UT San Antonio Bait Biologics Reduce Borrelia Loads 99% in Reservoir Hosts
Preclinical biologics in bait pellets reduced Borrelia in reservoir hosts by 99%. The strategy offers an environmental complement to personal protection but remains early-stage. Field efficacy and regulatory data are still required.
The approach targets white-footed mice and other reservoir hosts rather than humans or pets. Lipoprotein antigens identified on the bacterial surface were formulated into biologics that induce immunity blocking transmission to feeding tick larvae. Preclinical rodent studies measured bacterial loads via qPCR before and after treatment, showing consistent clearance that interrupts the enzootic cycle. CDC surveillance estimates 476,000 annual U.S. cases, yet existing prevention relies on personal repellents and a single human vaccine candidate with limited uptake.

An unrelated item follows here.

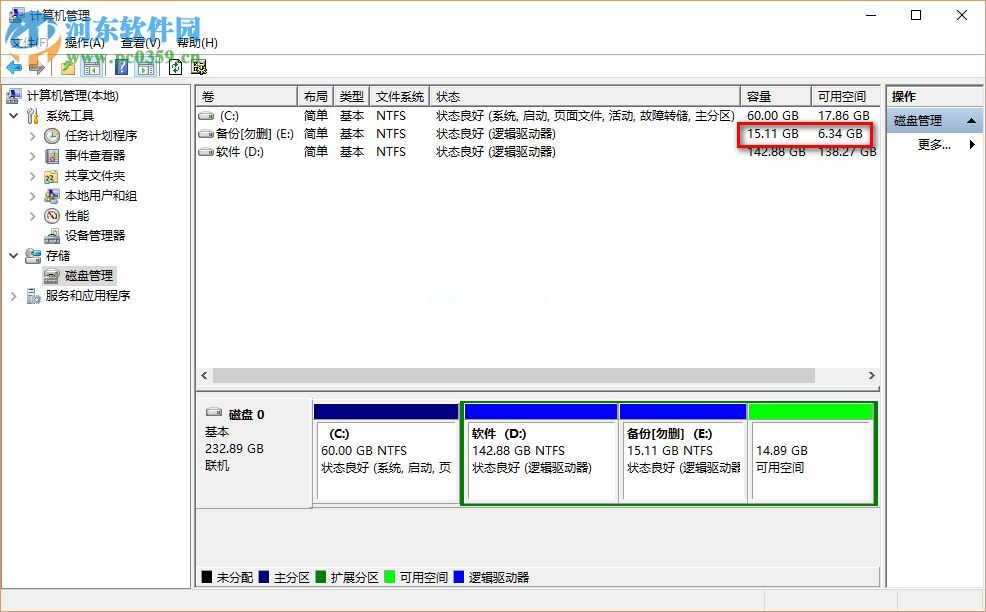Click the Rescan Disks toolbar icon

pos(200,67)
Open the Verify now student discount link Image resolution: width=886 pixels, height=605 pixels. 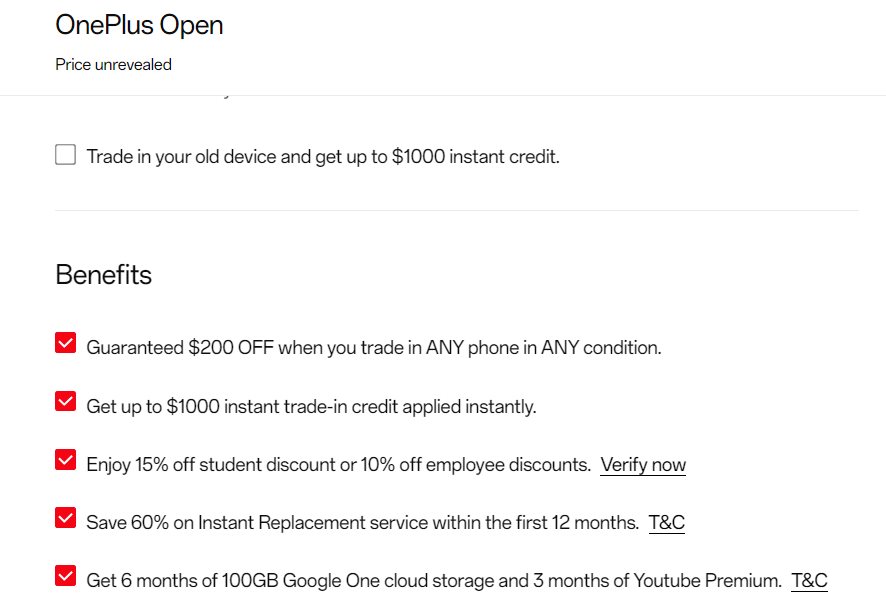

Current coverage overlooks durability of the immune response and potential selection for resistant Borrelia strains after repeated environmental exposure. Earlier reservoir-targeted efforts, such as the 2010s oral OspA vaccine trials in mice, achieved only partial transmission blocking and were never commercialized. The UTSA platform extends this by incorporating multi-pathogen antigens, addressing co-infections now documented in up to 30% of ticks in endemic areas.
Next steps include EPA registration for residential bait use and controlled field trials measuring infected nymph density. Regulatory precedent from rodent-targeted plague vaccines suggests a 3–5 year path to market if efficacy thresholds exceed 60% reduction in questing ticks.
Seshu lab: EPA-approved residential bait will demonstrate ≥60% drop in infected Ixodes nymphs within 2 km of treated properties by end of 2028 field season.